Tuesday, May 26, 2020

Re: USA Africa Dialogue Series - African Entrepreneurship and the Fetish of Personal Responsibility

Moses

I for say now. 

As I commented back then, what you were getting at is the difference between deductive logic that starts from a general theoretical framework and proceeds to specific evidence to test the theoretical assumptions and inductive logic that starts with specific evidence and builds up to a broad theoretical conclusion in line with grounded theory. They are both valid approaches to research and you are right that the nature of the topic will determine the logic of research design but African students should do more theorizing and not less for obvious reasons. 
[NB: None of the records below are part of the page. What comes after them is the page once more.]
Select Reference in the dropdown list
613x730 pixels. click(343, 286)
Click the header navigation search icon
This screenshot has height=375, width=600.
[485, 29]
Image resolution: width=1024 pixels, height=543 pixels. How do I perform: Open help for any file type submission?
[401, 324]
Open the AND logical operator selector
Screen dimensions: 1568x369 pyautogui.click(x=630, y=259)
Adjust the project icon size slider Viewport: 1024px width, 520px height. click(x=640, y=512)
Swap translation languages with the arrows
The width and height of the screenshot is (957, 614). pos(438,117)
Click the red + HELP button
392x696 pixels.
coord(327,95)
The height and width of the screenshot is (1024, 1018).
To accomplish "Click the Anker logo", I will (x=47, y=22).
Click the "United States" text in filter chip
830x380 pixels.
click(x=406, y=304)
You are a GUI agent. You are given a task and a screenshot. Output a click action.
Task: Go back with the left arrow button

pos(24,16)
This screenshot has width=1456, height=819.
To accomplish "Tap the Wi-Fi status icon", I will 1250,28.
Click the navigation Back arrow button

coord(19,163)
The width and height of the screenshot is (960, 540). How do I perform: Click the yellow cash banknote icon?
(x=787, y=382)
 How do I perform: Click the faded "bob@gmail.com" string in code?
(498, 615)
The error of mechanical adoption of poorly examined theoretical frameworks is not the exclusive preserve of doctoral students from Africa. Having supervised graduate students on three continents, I can say without fear of contradiction that it is a common error that the advisory committees could help to correct even though the students are independent and are welcome to refuse good advice. 

The difficulties of supervisors in Africa is the workload of supervising millions of doctoral students alone in addition to teaching lorryloads of students in undergraduate classes who also go on to compete undergraduate theses under their supervision. It is almost impossible to put the super in supervision or to give everyone adequate individual attention but the miracle is that brilliant students still excel and go on to be international stars that shine as bright or brighter than peers from anywhere else. There will always be students who struggle even in the best universities in the world and there will always be students who are enterprising even in the poorly ranked institutions of the world.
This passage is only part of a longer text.